A domestic research team has advanced the training method of multimodal artificial intelligence (AI) by one step. By guiding AI to interpret diverse inputs such as text, images, and audio in a balanced way, it is expected to help AI harmoniously understand a variety of information like a human.
Hwang Ui-jong, a professor in the School of Electrical Engineering at the Korea Advanced Institute of Science and Technology (KAIST), said on the 14th that his team has developed a new data augmentation technique for training that helps multimodal AI, which must process various data types at once, utilize all data evenly.

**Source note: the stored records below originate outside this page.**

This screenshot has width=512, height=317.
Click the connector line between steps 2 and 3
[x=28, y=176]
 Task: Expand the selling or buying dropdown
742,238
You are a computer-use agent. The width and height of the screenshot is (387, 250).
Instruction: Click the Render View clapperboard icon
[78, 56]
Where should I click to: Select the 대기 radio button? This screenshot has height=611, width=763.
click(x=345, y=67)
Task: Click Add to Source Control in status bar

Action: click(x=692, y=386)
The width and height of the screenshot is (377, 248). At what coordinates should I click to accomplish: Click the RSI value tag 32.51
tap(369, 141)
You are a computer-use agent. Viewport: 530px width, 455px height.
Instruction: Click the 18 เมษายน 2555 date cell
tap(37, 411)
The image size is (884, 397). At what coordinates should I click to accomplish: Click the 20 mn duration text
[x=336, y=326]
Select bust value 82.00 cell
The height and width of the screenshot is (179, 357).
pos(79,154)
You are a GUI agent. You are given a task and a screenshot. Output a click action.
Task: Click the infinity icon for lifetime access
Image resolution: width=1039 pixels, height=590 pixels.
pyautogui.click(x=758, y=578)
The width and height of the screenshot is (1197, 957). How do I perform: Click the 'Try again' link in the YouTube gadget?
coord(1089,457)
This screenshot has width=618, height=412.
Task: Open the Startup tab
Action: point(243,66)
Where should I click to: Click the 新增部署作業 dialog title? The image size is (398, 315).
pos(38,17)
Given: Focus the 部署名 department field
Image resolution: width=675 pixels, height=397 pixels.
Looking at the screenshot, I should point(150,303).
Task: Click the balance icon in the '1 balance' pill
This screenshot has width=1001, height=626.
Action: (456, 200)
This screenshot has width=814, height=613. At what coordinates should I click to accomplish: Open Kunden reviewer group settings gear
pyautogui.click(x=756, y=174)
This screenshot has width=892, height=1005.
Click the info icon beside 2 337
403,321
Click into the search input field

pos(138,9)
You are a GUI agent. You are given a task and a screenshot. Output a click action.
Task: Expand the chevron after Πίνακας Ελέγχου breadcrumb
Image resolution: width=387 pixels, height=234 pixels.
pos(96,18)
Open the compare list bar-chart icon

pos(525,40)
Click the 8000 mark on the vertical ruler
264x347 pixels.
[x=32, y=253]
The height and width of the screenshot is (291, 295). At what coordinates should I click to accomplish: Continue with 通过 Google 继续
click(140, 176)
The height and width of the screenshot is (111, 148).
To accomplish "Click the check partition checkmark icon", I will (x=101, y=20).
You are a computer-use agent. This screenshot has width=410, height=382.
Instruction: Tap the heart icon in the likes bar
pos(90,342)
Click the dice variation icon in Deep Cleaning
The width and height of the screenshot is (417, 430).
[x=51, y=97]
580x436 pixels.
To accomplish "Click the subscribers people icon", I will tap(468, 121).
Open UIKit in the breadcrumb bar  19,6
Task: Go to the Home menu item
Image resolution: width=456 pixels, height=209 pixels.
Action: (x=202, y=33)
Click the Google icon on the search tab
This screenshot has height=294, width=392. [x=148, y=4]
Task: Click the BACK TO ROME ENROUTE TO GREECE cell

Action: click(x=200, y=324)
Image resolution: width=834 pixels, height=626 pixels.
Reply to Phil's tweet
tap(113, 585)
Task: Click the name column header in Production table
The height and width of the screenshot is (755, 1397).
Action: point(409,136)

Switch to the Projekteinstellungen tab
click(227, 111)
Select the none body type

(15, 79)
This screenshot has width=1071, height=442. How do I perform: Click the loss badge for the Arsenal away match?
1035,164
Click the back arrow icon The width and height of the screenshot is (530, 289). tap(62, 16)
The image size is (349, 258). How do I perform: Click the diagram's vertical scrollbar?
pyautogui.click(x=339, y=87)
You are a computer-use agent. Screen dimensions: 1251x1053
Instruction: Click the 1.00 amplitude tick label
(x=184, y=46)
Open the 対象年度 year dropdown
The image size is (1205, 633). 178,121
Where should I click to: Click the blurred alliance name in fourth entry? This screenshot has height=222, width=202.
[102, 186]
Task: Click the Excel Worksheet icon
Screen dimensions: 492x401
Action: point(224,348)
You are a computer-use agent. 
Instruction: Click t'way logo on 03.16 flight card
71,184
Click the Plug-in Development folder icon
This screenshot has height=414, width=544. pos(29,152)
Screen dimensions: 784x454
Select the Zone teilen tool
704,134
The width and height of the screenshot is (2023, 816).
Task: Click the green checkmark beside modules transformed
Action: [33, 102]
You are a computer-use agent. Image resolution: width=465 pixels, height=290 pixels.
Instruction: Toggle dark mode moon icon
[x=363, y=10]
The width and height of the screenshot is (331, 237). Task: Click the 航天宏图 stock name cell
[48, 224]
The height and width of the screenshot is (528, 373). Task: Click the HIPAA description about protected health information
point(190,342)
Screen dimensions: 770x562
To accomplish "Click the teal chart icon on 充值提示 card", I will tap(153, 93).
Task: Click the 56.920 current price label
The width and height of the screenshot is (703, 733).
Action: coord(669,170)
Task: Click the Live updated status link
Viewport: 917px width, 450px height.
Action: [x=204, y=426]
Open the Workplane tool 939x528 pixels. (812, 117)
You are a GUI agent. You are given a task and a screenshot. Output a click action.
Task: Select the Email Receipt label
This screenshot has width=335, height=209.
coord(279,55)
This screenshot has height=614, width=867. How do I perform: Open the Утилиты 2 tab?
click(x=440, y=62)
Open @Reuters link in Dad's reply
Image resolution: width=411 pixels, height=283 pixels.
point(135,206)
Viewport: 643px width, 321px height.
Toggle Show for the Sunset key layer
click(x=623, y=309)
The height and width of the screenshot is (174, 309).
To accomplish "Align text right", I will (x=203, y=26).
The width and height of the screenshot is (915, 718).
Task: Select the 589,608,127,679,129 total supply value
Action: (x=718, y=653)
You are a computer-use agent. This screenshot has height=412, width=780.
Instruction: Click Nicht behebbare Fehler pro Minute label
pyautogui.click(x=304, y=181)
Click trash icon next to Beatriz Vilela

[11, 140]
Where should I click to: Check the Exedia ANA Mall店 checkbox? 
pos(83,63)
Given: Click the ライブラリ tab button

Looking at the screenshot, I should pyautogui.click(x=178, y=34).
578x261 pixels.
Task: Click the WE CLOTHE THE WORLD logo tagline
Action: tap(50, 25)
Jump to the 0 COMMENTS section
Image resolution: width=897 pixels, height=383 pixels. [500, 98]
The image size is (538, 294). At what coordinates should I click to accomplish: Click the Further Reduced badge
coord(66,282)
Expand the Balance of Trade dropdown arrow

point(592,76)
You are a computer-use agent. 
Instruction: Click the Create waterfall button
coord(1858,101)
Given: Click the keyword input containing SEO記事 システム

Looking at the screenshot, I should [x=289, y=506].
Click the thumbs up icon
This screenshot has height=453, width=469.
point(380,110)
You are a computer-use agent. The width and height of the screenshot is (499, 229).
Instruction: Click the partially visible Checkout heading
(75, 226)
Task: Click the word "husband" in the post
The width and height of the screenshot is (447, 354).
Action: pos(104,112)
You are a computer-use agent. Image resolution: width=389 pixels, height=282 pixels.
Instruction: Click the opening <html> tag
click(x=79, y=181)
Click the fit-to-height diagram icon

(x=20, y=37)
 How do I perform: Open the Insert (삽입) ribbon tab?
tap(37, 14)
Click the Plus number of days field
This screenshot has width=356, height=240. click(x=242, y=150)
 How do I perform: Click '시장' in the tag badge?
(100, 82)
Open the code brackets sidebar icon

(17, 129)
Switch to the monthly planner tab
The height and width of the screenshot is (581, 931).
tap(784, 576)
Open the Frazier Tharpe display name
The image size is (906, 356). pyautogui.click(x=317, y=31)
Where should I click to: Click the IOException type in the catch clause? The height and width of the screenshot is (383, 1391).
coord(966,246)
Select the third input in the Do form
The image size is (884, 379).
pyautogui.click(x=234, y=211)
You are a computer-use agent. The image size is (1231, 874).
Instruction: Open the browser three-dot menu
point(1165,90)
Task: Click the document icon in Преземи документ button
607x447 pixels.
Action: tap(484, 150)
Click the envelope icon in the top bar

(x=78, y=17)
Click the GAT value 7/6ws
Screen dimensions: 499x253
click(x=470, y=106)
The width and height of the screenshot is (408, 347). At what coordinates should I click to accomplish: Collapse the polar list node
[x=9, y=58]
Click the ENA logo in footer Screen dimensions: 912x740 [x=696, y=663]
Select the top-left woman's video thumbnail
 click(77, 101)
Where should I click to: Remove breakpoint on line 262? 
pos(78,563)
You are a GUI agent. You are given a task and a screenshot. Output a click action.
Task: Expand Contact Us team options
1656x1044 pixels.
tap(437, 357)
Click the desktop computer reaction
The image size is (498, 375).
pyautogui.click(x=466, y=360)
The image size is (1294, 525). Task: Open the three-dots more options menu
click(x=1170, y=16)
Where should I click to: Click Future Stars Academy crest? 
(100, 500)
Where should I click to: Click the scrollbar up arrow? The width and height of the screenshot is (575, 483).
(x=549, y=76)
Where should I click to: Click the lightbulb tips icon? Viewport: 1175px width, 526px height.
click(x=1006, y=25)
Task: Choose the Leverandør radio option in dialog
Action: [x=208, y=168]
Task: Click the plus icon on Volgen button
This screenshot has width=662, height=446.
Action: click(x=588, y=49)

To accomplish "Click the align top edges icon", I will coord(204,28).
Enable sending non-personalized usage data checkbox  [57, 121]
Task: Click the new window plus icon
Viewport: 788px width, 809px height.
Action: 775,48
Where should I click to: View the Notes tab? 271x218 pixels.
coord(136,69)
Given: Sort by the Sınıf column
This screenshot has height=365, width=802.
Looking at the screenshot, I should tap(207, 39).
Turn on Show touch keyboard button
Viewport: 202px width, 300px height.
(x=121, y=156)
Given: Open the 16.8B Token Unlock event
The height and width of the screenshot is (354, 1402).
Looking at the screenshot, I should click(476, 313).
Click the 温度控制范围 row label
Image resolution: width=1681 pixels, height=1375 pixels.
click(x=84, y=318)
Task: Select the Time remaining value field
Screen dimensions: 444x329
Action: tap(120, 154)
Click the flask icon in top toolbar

Multimodal AI refers to AI that makes judgments by using multiple data simultaneously, such as text and video. However, just as a person's gaze usually goes to the image first when a picture and text appear together, multimodal AI that uses multiple senses at the same time has also tended to rely more heavily on certain data.
To solve this, the researchers deliberately mixed mismatched data and used it for training. The AI learned to use all data—text, images, and audio—in a balanced way without relying on just one type of data in any case. They also improved performance stably by supplementing low-quality data and emphasizing more difficult data for training.
Professor Hwang said, "To improve AI performance, how and what data you use for training is far more important than just changing the model architecture (algorithm)," adding, "This study showed that an approach of designing and processing the data itself can be effective so that multimodal AI can use information in a balanced way without leaning toward specific data."
The study is scheduled to be presented at NeurIPS (Conference on Neural Information Processing Systems), an international academic conference in the AI field to be held in San Diego, United States, and Mexico City, Mexico, in December.
References
arXiv(2025), DOI: https://doi.org/10.48550/arXiv.2509.25831